We have one Torah scroll, but two classic tablets. The division into two tablets conveys the prime categories of commandments. The first five focus on one’s relationship with God; the next five relate to the rights and welfare of humans.
Some people are more inclined to be careful with the second group, emphasizing kind behavior toward people in their personal value system, but forgetting to nurture the first set of laws. Others are careful to perform the private rituals that enhance their consciousness of the divine, the quiet spiritual component of life, but neglect to show a pleasant face to the world — their fellow man. Both tablets are vital in Judaism.
Out of place?
The above categorization into two groups is clear, except for one commandment, which doesn’t seem to belong among the first five: “Honor your father and your mother” (Exodus 20:12).
What is the quality of honor? Showing someone honor generally entails humility and admiration of specific virtues or deeds. Jewish tradition outlines the specific guidelines as it pertains to one’s parents — in thought, speech and action — and how to fulfill this important mitzvah.
It’s not always easy, especially when there is cause for resentment, as people tend to trace every personal struggle or psychological complexity to some form of neglect and damage by a parent during early childhood. And even when there is a smooth and loving relationship, the Talmud describes this as the most overlooked and hardest of all commandments to fulfill properly.
The next step in Torah study, after defining the parameters of each command, is seeking its basis and rationale: In this case, why should we honor our parents?

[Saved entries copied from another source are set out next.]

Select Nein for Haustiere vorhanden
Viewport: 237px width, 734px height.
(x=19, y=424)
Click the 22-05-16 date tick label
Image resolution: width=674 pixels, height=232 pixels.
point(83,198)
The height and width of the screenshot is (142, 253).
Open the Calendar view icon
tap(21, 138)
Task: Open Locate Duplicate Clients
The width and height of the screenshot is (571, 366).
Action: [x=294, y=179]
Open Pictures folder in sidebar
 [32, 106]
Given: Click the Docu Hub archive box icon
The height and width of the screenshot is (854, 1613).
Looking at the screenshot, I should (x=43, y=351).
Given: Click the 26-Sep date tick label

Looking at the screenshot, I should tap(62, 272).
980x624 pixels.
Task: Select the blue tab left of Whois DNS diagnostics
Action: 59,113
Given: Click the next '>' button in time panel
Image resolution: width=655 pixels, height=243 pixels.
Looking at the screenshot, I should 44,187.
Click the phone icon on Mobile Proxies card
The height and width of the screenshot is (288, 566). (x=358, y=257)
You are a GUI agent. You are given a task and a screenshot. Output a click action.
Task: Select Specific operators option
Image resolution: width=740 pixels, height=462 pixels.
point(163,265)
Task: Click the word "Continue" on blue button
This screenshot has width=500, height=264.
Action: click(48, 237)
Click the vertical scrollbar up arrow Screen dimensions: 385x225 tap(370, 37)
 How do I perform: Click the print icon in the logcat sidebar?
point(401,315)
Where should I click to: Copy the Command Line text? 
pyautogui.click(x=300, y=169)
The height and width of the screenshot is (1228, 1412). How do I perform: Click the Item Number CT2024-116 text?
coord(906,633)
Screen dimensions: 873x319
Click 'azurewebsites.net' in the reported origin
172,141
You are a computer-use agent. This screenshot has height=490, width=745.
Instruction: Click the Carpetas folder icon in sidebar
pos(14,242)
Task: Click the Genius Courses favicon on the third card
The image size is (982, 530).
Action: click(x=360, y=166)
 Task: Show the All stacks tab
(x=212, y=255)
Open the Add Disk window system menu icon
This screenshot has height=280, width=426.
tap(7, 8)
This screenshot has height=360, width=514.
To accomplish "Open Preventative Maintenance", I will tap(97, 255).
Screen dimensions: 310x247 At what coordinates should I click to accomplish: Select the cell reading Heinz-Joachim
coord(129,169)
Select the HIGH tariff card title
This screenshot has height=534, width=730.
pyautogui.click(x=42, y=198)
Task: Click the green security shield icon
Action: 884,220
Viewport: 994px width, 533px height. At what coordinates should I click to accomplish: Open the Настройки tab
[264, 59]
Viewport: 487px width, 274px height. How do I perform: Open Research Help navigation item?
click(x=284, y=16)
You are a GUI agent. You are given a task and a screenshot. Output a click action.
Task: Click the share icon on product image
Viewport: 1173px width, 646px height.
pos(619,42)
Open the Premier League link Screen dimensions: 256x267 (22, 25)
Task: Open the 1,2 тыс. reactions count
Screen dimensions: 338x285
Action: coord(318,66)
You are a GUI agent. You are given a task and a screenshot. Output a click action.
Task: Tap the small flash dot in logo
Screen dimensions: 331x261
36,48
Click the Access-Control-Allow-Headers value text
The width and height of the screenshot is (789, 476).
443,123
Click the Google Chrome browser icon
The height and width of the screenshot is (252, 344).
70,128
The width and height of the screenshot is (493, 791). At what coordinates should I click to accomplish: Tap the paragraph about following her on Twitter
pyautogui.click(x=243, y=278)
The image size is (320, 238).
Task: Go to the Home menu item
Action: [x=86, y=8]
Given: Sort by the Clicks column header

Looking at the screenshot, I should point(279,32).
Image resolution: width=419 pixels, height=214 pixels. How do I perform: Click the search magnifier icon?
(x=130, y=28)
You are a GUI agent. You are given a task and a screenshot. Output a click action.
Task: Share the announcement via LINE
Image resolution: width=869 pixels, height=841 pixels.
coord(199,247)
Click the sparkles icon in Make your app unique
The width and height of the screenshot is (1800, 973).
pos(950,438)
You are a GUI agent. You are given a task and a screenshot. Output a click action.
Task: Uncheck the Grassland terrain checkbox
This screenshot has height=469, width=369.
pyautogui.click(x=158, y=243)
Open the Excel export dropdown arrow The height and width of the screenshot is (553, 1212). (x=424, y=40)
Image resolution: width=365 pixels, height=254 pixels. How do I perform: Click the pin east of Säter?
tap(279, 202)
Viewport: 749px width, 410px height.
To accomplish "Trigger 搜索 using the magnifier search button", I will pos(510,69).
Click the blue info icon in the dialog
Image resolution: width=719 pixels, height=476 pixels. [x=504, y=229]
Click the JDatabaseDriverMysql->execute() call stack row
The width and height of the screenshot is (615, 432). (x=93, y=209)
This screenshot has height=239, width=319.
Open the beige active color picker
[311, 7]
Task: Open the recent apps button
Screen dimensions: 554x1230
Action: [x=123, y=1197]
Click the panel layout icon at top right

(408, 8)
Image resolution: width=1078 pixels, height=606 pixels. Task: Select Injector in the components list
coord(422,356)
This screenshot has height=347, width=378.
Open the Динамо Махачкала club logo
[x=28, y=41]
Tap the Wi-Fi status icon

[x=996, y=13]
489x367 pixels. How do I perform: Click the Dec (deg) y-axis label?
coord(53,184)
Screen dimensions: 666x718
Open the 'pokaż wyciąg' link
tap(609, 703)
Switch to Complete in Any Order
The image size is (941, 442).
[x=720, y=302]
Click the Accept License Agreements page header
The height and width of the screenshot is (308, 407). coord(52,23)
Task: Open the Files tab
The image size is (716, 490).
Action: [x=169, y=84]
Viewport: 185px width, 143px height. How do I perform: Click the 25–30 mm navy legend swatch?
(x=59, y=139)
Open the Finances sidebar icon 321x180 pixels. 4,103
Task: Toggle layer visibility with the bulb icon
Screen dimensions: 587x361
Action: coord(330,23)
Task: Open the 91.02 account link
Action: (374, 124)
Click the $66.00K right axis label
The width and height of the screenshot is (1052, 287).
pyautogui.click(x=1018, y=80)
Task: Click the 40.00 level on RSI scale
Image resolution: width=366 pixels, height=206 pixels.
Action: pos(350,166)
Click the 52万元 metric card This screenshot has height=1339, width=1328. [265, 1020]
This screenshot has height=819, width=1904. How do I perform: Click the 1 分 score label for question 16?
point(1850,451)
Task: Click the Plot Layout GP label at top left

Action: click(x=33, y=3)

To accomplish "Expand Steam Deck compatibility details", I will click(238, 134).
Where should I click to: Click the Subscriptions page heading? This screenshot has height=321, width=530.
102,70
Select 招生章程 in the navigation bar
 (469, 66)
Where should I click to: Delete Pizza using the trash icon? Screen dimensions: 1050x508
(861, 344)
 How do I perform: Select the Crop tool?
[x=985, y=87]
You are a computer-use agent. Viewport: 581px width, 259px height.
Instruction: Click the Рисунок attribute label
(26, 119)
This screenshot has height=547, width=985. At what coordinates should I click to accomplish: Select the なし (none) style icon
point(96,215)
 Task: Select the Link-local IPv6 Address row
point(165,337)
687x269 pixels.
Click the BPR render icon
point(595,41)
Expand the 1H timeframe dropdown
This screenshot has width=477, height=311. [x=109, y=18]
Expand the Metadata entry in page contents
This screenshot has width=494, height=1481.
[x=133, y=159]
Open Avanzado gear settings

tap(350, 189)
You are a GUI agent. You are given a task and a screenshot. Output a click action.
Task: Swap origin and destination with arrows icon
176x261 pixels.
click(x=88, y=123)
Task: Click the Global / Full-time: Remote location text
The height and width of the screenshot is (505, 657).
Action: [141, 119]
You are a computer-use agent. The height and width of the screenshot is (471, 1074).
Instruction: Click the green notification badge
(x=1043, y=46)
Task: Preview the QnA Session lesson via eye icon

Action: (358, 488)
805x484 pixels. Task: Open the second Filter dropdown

The biblical commentators, noting the placement of the fifth commandment, offer various interpretations. Nachmanides, in his commentary on this Torah portion (Yisro 20:13), explains that the command to honor parents rightfully belongs in the first group because honoring one’s parents is equivalent to honoring God. “For the sake of honoring the creator, someone is commanded to honor parents who contributed to his or her creation.”
Rabbi Aaron Halevi, however, in his Sefer Hachinuch (“Book of Education”), expounds on the logical basis for the mitzvah. There is a foundational principle in Judaism called hakarat hatov (acknowledging the good that someone has done for you) and expressing gratitude by acting kindly toward them. In this case, he explains, when someone considers that the parents are the cause for being and contemplates the toil and investments that parents made throughout one’s youth — how they clothed and fed, nurtured and cared, provided a home, an education and more — the natural inclination will be to express gratitude. It is only fitting to act toward them in the most respectful manner and help them in any way possible. Too often children grow up, get married and, in their preoccupation with their own ambitions, quickly forget all the years their parents toiled for them.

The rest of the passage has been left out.